Copy out exactly the stretch of the listing below that begins at the line containing "Task: Click the Description column header" and ends at the line containing "Image resolution: width=936", and copy nothing outside it.

EXERCISE INPUTS: Begin

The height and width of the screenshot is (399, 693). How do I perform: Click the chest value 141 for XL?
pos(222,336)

EXERCISE INPUTS: End
EXERCISE INPUTS: Begin

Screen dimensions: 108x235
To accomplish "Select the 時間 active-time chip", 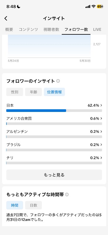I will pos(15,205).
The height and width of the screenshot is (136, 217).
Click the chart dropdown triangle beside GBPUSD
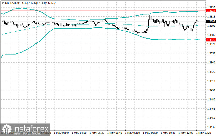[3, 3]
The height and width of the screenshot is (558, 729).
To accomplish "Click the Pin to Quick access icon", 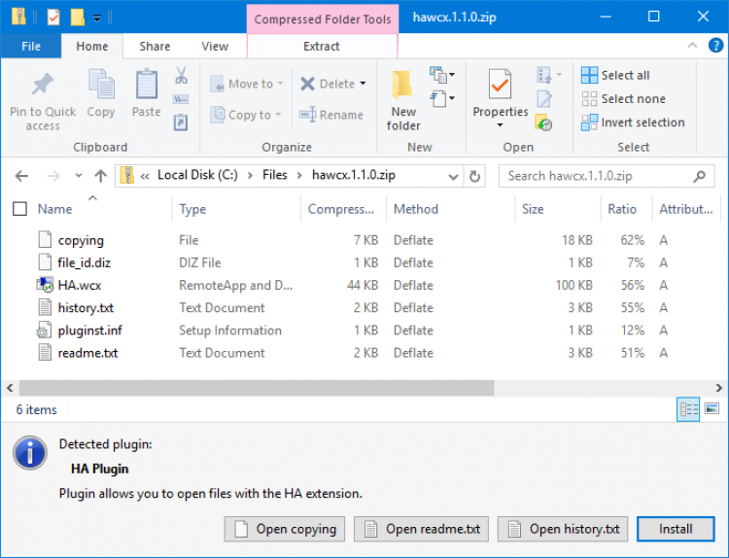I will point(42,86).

EXERCISE INPUTS: End
EXERCISE INPUTS: Begin

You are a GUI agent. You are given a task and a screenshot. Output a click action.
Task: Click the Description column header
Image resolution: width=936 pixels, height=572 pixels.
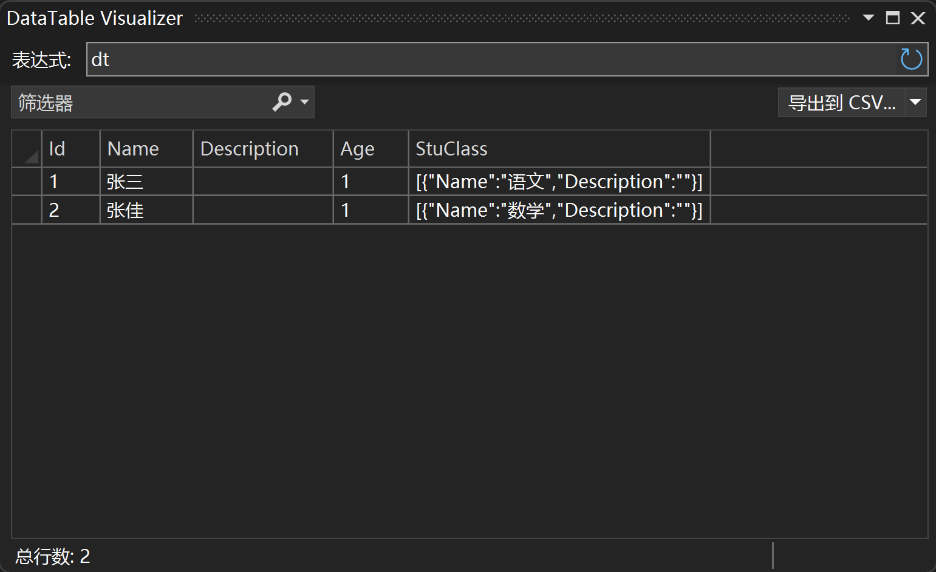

EXERCISE INPUTS: End

§ EXPECTED OUTPUT:
Task: Click the Description column header
Image resolution: width=936 pixels, height=572 pixels.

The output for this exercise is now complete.